The 1997 documentation guidelines state that if your physician can update the status of three chronic or inactive conditions, the documentation meets the criteria for an extended history of present illness (HPI). This level of HPI is necessary for several commonly reported cardiology services including new patient office E/M 99203-99205, established patient office E/M 99214-99215, initial hospital care 99221-99223, initial observation 99218-99220, inpatient consultation 99253-99255, subsequent hospital care 99233, and office consultation 99243-99245.

Important: This chronic or inactive standard is a valuable alternative if the patient's presenting problem is not acute. Without signs and symptoms, your claim may have difficulty meeting the other standard for HPI, which requires the physician's documentation of at least four recognized HPI descriptors: location, quality, severity, duration, timing, context, modifying factors, and associated signs/symptoms.

While the 1995 guidelines did not contain any verbiage specific to chronic/inactive conditions, Jim Collins, CPC-CARDIO, ACS-CA, CHCC, president of The Cardiology Coalition in Saratoga Springs, N.Y., obtained clarification directly from CMS that this provision applies equally to the 1995 set of guidelines.

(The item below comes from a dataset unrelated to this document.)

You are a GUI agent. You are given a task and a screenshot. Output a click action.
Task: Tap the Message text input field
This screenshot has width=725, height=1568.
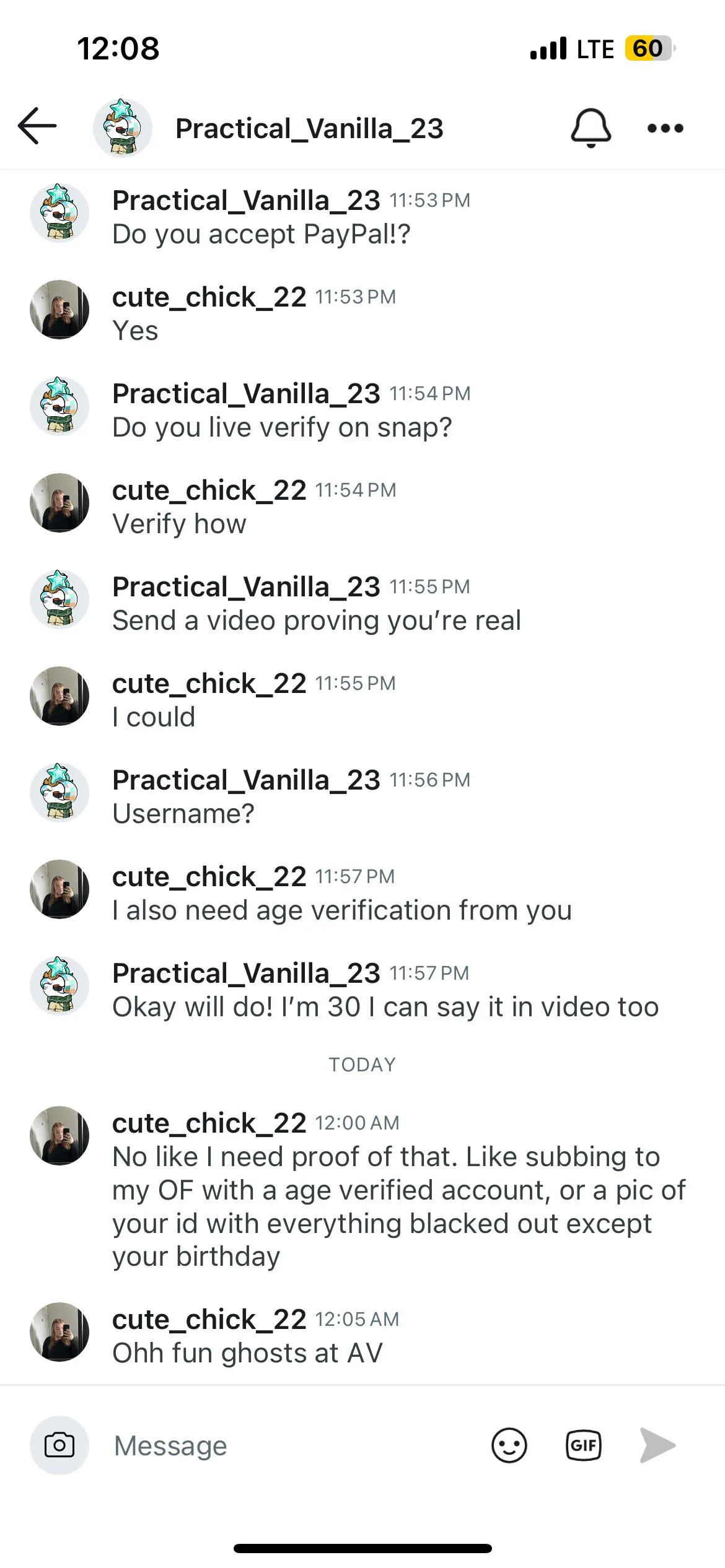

According to Collins, a Medicare official confirmed, "The 95 guidelines were meant to be replaced by the 97 guidelines, but it never happened. The 97 guidelines were an expansion of the 95 guidelines, so it is acceptable to include the status of at least three chronic or inactive conditions also in the 95 guidelines." As such, you shouldn't find a difference between the "history" component of the 1995 and 1997 sets of documentation guidelines.

 

Question 3: What Should Be in the Documentation?

Proper documentation helps differentiate between management of stable chronic conditions and preventive medicine services. If the physician reports that the patient presented for a yearly visit, you're less likely to be coding a chronic condition than if the physician states the patient presented for a "follow-up," Hvizdash says.

Watch out: Many physicians would like to rely on the assessment/plan section of their visit note to support this history of present illness (HPI) documentation requirement. "There is nothing in the guidelines or CMS literature that would suggest this is not acceptable," Collins says. However, he adds that "it is somewhat risky to rely on assessment/plan documentation to support the most critical component of history. Some auditors may not give credit for history unless it is in the history section."

Example: The physician typically documents the history in the first part of the visit note following the patient's chief complaint or presenting problem. The history helps the physician determine which aspects of the physical exam to complete so he can continue the patient assessment and care plan. Documenting these factors also helps to support the level of medical decision-making for the encounter -- and avoid audit scrutiny.

Note: "Some payers have created audit tools that combine the guidelines in certain areas," Hvizdash says. "You'll want to check with your top payers to see what audit tool they use and make certain to stay current with them from time to time." Some carriers might not have an "audit tool" in place for you to follow. You should still talk with carriers and understand how they "judge" a provider's documentation during a payer's review.